Ou comment gâcher une belle idée
« Il y a très longtemps alors qu’on pouvait encore faire des vœux, vivait un roi dont toutes les filles étaient belles. » La plus jeune d’entre elles l’était encore plus. Un jour où elle se rafraîchissait au bord d’une fontaine, elle laissa tomber sa balle en or au fond de l’eau. Surgit une grenouille, qui, contre la promesse de son amour, plongea pour la lui rapporter… »
Ainsi débute le conte de Grimm « La fille du roi et la grenouille » qui sert de prétexte idéal dans cette collection « Il est une fois » chez Pygmalion à ce qui paraît, sur le papier, une belle idée éditoriale (pour ne pas dire un filon) : procéder à la réécriture moderne d’histoires (présentées à la fin de l’ouvrage) ) plus ou moins tombées en désuétude afin de leur redonner une prime jeunesse et une certaine intemporalité !

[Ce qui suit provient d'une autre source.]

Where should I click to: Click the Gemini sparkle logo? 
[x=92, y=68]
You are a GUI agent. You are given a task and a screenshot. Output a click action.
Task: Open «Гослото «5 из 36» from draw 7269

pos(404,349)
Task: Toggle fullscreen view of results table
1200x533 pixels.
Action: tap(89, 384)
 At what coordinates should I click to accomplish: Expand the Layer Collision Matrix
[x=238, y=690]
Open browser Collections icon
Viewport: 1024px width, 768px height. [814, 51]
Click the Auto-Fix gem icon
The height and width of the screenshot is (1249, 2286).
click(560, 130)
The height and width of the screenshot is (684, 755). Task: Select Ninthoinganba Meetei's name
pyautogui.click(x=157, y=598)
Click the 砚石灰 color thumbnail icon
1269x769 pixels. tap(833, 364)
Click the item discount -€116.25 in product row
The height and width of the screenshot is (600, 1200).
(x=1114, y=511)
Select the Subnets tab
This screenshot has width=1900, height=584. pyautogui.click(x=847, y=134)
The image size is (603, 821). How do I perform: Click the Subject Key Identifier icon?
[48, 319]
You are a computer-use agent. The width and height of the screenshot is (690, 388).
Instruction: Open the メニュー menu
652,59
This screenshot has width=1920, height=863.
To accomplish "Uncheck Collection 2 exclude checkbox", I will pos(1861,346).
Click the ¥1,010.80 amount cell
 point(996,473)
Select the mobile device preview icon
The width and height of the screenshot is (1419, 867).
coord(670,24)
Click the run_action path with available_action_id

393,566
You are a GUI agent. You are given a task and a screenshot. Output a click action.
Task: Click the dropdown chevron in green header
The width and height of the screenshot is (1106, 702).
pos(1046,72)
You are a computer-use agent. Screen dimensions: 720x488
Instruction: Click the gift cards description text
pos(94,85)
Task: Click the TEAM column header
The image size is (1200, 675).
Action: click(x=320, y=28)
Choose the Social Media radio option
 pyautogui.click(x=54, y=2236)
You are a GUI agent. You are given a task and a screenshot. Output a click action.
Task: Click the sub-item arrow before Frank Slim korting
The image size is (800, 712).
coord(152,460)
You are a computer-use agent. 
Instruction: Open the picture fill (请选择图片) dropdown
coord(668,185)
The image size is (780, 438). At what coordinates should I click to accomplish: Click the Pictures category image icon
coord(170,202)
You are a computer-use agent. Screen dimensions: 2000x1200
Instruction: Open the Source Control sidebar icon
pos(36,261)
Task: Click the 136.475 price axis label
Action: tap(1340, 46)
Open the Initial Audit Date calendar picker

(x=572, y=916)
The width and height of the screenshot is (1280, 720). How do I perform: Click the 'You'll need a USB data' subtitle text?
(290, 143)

« Le roi grenouille , « Henri de fer » ou « Henri-le-ferré » (parmi ses nombreuses appellations), c’est l’histoire d’une jeune princesse perdant sa balle dorée dans une fontaine et promettant à une grenouille de la laisser manger et dormir à ses côtés, bref de partager son quotidien au château si elle la récupère. La grenouille s’exécute mais contre toute attente la princesse renie ses paroles. Elle va même jusqu’à lancer violemment la grenouille contre un mur… et c’est alors que cette dernière se transforme en prince et l’épouse.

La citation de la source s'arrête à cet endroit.